Thursday, June 29, 2006
I feel like I am residing in a monochromatic world that I tend to create for myself. All greys. Color is actually lacking. At least today it is. Sleep induced day. Tylenol PM looked to be a bad idea in the long run. Old habits. I tend to enjoy sleep more than waking consciousness and productivity. Or at least, maybe just for today this applies. My words are coming out weird. Gramatical errors? Or am I speaking in a Yoda tense? I don't know. I'm sad but I'm not. I feel stagnant. I feel like days old bath water. Acting career seems on a stand still. This script I am writing is stopped at a block I can't seem to hurdle around. This loneliness that comes and goes is like a welcome unwelcome blanket that is itchy yet comforting. Reminds me of a blanket I had when I was a kid. I'm so used to this feeling that I don't know how to be without it somehow peeking it's head into my life at random times. But it sucks. And there we go again with the sucking comment. I miss sex and sucking. But whatever. It's been too long that it all somewhat seems like a dream or thoughts and nothing more. Fantastical images in my mind that remind me more of a porno movie I once saw way back when as opposed to experiences I've actually added to the imaginary notches on my bedpost. But I don't have a bedpost. And here I am looking at the time and it is 6:35. I need to get ready for work. I need to snap out of this funk. I need to not be distracted by pussy or the lack there-of. I need to have some coffee and be happy I am alive and have this job as well as the friends I have. I need to eat. I need to crap. I need to smile on occasion. I need to write. I need to write. I need to write. I need to w r i t e
Wednesday, June 28, 2006
There's spiders in the shower
and I can't think without blinking
I have an inkling of something
Much bigger than this
And the spider is dancing
While the water is splashing
And the drain seems to be growing
Like a grape eating elephant's gaping ass
It's a moldy midsummers morning
The spiders are forming
Something almost resembling a chain
And the water that's pouring
Almost sounds like it's snoring
And it's coming out shooting like rain
Sunday, June 25, 2006
Tired isn't even close to how I feel. It's more like a limbo between conscious and comatose. Drank large amounts of hops baring drinks last night. It was fun. Good party. But now I am at work and all I can think about doing is staring at the wall. It really is soothing, the wall staring that I tend to do. My brain seems to be rebooting itself.
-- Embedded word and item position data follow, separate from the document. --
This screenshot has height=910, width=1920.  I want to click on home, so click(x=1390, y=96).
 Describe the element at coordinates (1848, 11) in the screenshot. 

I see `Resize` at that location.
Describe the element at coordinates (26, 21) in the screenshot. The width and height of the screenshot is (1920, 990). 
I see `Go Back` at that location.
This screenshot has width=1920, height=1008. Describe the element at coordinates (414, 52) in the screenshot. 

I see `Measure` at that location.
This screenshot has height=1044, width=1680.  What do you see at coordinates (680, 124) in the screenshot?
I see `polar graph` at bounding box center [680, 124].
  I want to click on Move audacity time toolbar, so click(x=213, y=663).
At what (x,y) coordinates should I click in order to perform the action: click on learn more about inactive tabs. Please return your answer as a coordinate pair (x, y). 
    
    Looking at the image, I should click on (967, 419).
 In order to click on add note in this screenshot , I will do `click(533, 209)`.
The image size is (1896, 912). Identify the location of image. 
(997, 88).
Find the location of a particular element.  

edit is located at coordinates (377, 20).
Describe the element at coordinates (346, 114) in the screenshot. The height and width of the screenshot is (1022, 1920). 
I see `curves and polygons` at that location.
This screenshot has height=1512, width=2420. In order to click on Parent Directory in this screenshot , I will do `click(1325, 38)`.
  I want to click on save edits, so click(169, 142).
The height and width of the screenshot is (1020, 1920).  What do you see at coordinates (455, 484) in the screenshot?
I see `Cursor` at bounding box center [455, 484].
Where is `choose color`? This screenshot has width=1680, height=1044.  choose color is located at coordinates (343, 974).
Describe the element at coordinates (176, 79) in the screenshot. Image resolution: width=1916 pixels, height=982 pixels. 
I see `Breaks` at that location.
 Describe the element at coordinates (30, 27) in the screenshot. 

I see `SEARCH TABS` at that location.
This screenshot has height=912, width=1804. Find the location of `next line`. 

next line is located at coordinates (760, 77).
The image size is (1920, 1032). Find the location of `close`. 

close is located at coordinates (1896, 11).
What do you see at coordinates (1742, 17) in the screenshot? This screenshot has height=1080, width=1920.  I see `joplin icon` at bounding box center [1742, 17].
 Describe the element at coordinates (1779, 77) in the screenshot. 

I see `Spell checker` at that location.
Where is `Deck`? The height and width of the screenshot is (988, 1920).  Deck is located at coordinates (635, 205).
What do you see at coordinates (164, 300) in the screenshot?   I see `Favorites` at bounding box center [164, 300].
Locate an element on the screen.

Hammering hungover headache attacked me at about 7am when I woke up to have a orgasmic piss. I had to quickly down advils and drank a whole bottle of water and passed out again.
I met a really cool writer/director last night who is well known in the business. I was so fucking drunk that I think I might have made an ass of myself. He kept saying it was ok and I should be drinking and partying for my birthday. But shit....I was all blubbering about like a little fanboy.
Work. There's work in my inbox. I am sitting here typing a frickin blog instead of working. I just drank coffee and I feel like if I have another liter, I may be able to keep my focus on the task at hand. And speaking of that, I just had to rebrew coffee. All of the carafes were empty but one that was full of nasty Vanilla Nut. Fucking weak ass flavored coffee.
I have some ham and cheese sandwiches with someone's name on them. And all I want to do is spank it and sleep, spank it and sleep. Not really, but it sounded funny.
Too tired....if I last the night I'll be surprised.